A few days ago a friend wants to climb Wangjing near freely rent the price, encounter a point of problem, want to let me help analysis.
1 analysis
I thought, this thing I have done before, but also what difficulty is not. So open a random rental page.
The forehead (even though it’s o… Instead of a picture. There should have been a separate Ajax request to get the price information.
① Although the price is composed of four < I > tags, the background image is the same. Width: 20px; width: 20px; height: 30px; Is fixed and only sets the offset of the image.

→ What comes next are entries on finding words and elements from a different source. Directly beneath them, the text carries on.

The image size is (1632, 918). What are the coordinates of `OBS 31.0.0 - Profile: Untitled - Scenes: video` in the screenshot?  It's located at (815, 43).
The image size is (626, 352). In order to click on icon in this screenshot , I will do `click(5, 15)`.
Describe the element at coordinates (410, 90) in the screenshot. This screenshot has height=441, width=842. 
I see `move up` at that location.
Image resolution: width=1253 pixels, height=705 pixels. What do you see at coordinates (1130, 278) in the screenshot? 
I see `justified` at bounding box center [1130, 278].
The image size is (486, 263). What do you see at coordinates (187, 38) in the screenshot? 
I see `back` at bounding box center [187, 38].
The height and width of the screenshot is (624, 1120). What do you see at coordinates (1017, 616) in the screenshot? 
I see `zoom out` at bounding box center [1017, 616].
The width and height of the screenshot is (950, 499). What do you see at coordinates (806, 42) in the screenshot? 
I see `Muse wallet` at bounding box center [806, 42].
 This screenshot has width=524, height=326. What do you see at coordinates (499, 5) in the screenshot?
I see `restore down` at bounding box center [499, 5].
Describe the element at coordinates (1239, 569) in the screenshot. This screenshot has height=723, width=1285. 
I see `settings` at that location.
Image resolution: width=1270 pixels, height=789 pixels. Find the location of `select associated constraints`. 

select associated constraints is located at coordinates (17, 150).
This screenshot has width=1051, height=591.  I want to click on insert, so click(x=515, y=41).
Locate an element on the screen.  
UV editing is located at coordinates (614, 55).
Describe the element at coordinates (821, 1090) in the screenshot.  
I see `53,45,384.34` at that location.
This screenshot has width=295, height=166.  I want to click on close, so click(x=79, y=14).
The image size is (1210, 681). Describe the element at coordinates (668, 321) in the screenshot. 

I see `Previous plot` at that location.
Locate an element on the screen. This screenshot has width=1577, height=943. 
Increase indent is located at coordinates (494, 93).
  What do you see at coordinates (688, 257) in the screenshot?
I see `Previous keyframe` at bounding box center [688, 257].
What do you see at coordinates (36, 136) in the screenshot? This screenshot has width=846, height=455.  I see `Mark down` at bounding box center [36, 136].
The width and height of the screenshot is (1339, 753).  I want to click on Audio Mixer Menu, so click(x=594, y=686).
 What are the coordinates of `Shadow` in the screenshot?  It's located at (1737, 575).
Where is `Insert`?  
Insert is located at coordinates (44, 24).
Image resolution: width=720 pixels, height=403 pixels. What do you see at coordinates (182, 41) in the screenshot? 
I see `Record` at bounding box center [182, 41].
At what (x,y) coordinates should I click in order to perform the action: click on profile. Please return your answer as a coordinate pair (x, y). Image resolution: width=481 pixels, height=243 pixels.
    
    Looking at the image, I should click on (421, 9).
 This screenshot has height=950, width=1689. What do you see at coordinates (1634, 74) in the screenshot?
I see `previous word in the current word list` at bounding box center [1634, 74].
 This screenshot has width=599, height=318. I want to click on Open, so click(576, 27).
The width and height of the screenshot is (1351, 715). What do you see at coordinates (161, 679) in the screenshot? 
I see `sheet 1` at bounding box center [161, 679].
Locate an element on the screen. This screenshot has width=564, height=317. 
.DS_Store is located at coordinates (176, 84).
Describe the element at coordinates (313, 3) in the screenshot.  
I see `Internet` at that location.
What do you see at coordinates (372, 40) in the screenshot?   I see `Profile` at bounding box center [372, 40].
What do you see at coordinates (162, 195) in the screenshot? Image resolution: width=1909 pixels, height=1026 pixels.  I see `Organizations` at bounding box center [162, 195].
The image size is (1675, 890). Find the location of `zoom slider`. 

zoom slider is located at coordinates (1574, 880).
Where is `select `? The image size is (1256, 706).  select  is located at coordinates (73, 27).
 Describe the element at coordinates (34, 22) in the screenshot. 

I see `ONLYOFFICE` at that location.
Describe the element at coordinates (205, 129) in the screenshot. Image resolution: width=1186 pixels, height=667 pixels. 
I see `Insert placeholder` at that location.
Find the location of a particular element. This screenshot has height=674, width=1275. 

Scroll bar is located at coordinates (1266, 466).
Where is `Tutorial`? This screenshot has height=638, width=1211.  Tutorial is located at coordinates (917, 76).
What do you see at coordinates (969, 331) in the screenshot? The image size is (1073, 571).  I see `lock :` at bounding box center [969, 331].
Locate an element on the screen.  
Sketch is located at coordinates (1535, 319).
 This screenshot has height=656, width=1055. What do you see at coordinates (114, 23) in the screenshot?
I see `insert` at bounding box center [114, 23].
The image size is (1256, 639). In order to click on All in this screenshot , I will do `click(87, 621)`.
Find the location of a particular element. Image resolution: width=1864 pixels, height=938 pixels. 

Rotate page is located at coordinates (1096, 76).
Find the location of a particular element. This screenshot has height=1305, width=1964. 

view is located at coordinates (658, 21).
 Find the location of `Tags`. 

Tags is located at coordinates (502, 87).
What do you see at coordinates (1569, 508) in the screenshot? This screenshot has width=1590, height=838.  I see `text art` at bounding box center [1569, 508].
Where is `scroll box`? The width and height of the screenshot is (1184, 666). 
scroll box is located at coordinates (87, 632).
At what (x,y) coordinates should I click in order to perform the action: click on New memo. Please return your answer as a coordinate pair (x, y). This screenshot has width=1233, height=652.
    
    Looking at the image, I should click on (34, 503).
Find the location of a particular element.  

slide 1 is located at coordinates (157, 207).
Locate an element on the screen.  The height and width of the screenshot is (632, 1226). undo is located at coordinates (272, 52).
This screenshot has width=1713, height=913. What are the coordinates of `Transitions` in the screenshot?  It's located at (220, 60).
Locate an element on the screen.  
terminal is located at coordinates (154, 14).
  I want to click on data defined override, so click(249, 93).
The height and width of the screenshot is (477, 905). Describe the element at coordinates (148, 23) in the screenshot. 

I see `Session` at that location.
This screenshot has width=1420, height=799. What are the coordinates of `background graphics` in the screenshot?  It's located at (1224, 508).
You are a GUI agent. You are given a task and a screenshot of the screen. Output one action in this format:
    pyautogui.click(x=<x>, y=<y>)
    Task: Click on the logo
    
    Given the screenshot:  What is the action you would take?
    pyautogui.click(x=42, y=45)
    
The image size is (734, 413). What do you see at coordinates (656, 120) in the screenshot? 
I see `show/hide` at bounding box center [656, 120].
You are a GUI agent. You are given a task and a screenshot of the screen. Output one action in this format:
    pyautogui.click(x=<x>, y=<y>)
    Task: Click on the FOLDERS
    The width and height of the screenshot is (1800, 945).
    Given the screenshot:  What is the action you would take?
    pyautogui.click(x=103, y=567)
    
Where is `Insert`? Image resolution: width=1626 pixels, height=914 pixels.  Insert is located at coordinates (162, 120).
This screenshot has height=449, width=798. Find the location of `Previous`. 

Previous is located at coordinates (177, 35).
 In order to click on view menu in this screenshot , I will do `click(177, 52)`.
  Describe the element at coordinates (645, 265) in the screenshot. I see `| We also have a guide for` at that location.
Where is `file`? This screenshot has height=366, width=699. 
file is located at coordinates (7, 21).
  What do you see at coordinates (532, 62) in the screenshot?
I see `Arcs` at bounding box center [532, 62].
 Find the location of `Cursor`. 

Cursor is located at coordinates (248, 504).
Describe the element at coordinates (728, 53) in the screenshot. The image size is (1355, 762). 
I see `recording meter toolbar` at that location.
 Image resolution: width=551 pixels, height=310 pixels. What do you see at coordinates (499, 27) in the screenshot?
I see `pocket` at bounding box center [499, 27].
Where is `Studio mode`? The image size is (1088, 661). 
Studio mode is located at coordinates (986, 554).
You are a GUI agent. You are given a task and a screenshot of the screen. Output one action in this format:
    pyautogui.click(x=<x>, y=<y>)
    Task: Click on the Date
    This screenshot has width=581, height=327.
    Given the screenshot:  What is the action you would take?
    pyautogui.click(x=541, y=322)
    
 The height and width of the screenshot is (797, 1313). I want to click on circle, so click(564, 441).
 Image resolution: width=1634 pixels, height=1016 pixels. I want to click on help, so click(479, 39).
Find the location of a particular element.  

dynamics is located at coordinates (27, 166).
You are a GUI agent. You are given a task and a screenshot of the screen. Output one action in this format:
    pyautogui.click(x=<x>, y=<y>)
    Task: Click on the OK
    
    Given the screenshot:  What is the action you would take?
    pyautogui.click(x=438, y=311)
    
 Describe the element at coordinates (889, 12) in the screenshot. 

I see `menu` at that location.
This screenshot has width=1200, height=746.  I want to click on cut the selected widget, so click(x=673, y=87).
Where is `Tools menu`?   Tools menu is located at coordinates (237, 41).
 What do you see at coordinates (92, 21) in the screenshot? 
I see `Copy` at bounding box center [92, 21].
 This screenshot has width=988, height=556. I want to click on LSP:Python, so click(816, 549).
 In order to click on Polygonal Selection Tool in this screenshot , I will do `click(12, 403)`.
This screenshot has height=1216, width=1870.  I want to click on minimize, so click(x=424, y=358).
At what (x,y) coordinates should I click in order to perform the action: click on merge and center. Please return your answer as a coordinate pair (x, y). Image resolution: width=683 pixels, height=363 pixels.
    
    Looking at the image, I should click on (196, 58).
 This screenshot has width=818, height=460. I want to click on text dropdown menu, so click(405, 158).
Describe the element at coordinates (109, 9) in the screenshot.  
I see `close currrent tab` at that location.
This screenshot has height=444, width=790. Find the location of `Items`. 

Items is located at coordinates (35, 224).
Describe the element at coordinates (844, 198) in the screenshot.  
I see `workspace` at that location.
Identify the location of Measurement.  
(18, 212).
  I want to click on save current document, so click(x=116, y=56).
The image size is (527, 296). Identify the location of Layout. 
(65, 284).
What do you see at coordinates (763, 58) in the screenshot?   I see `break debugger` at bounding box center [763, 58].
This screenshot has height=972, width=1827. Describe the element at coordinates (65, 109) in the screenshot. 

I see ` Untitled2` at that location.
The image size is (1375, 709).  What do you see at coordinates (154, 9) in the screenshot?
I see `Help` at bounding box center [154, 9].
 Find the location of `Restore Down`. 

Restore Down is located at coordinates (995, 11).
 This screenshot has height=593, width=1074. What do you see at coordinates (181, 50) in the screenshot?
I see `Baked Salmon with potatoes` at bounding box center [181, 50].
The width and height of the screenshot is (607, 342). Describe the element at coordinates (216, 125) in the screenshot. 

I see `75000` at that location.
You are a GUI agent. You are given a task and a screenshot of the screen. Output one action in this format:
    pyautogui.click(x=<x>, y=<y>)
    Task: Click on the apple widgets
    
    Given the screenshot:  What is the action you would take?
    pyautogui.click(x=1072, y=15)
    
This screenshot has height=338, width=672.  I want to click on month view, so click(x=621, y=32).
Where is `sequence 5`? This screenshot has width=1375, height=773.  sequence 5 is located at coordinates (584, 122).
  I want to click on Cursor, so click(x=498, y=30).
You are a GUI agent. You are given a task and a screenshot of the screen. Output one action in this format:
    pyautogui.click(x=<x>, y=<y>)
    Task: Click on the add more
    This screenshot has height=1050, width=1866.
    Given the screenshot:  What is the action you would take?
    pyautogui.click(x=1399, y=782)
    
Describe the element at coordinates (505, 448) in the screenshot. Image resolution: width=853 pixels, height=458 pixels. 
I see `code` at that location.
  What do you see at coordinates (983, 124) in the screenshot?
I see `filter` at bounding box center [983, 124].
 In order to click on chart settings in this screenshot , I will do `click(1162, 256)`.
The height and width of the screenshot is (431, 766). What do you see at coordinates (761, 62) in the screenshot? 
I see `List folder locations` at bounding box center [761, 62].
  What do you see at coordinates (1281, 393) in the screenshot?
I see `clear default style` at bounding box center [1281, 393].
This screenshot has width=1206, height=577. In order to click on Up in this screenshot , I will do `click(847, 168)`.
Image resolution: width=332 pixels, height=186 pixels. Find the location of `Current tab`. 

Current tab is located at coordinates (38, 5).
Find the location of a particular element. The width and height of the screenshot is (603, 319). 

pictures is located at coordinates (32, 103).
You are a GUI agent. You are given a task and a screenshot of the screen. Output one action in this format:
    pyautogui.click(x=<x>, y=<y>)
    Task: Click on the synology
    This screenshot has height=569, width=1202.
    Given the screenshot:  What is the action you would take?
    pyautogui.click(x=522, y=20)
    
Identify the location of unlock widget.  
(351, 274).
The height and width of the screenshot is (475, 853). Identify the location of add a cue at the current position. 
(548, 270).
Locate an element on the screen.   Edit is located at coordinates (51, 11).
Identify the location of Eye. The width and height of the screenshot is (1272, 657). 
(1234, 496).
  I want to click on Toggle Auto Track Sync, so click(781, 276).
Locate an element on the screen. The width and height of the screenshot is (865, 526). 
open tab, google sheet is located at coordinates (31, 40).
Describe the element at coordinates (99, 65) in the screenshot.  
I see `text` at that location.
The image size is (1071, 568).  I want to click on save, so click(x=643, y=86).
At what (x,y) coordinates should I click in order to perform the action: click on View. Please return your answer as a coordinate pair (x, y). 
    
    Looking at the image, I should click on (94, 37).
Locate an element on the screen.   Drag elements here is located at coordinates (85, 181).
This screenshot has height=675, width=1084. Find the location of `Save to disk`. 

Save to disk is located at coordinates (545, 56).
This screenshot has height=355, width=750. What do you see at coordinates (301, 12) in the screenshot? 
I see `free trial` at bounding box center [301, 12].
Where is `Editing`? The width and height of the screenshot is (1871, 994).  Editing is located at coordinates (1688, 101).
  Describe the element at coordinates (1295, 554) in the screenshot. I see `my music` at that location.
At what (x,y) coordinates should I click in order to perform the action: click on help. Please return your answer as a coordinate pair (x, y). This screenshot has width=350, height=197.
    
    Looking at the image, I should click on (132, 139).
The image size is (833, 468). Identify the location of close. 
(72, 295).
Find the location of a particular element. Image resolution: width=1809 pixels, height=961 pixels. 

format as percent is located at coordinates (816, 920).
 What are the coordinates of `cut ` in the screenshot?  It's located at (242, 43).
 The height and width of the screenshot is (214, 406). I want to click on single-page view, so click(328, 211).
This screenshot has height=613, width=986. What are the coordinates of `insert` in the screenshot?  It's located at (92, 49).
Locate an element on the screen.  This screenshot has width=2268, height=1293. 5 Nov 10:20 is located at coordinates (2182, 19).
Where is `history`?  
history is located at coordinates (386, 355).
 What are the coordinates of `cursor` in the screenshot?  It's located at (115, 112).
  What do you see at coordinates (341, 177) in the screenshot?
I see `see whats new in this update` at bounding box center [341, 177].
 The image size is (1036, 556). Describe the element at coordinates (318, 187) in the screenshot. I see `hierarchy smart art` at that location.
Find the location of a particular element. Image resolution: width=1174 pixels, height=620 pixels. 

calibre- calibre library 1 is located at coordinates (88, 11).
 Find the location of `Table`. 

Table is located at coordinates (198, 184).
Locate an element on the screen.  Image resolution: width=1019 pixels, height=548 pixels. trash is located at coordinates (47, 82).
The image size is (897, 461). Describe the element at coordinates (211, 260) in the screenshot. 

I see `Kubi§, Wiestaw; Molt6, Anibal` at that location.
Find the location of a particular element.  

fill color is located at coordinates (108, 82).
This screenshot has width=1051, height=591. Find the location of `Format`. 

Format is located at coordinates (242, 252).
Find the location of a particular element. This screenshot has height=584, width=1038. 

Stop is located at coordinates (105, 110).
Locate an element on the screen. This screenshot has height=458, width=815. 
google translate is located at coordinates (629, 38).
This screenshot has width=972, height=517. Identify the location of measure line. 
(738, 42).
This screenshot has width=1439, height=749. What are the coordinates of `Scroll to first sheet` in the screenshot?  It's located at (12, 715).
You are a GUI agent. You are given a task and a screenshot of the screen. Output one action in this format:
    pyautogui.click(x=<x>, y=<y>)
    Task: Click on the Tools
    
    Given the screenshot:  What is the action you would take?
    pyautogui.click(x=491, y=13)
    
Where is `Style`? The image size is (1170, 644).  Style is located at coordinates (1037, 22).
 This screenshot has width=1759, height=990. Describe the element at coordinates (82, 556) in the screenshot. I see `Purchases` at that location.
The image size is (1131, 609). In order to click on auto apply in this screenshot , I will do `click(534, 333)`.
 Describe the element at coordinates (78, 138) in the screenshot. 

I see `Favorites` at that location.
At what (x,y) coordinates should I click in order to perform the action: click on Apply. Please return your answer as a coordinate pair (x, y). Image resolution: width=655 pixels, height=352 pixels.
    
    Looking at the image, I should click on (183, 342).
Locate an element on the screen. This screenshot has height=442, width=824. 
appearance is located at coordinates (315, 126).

But that doesn’t bother me. Let’s get this straight:
- Request a web page
- Get the picture information, get the price offset information
- Cut the image for identification
- Get the price data
Just recently in the study of CNN image recognition related, such a regular number, with a little training recognition rate can certainly reach 100%.
2 of actual combat
Say to do it, first find an entry, and then get a wave of web pages again.
2.1 Get the original page
Press the subway directly, find line 15 Wangjing East, and then get the room list, and then deal with the next pagination.
Sample code:
# -*- coding: UTF-8 -*- import os import time import random import requests from lxml.etree import HTML __author__ = 'lpe234' index_url = 'https://www.ziroom.com/z/s100006-t201081/?isOpen=0' visited_index_urls = set() def get_pages(start_url: Param start_url :return: """ "# to reset if start_url in visited_index_urls: Return visited_index_urls.add(start_url) headers = {' user-agent ': 'Mozilla/5.0 (Windows NT 10.0; WOW64) AppleWebKit/537.36 (KHTML, like Gecko) Chrome/90.0.4430.212 Safari/537.36'} resp = point. get(start_url, requests) Headers =headers) Resp.Content.Decode (' UTF-8 ') root = HTML(Resp.Content.Decode (' UTF-8 ' root.xpath('//div[@class="Z_list-box"]/div/div[@class="pic-box"]/a/@href') for href in hrefs: if not href.startswith('http'): Href = 'href :' + href. Strip () print(href) parse_detail(href root.xpath('//div[@class="Z_pages"]/a/@href') for page in pages: if not page.startswith('http'): + page get_pages(page) def parse_detail(detail_url: STR): "" "" headers = {'User-Agent': 'Mozilla/5.0 (Windows NT 10.0; WOW64) AppleWebKit / 537.36 (KHTML, Filename = 'pages/' + detail_url.split('/')[-1] if (like Gecko) Chrome/90.0.4430.212 Safari/537.36'} filename = 'pages/' + detail_url.split('/')[-1] if (like Gecko) Chrome/90.0.4430.212 Safari/537.36' os.path.exists(filename): Return time.sleep(random. RandInt (1, 5)) resp = point.get (detail_url, request) headers=headers) resp_content = resp.content.decode('utf-8') with open(filename, 'wb+') as page: page.write(resp_content.encode()) if __name__ == '__main__': get_pages(start_url=index_url)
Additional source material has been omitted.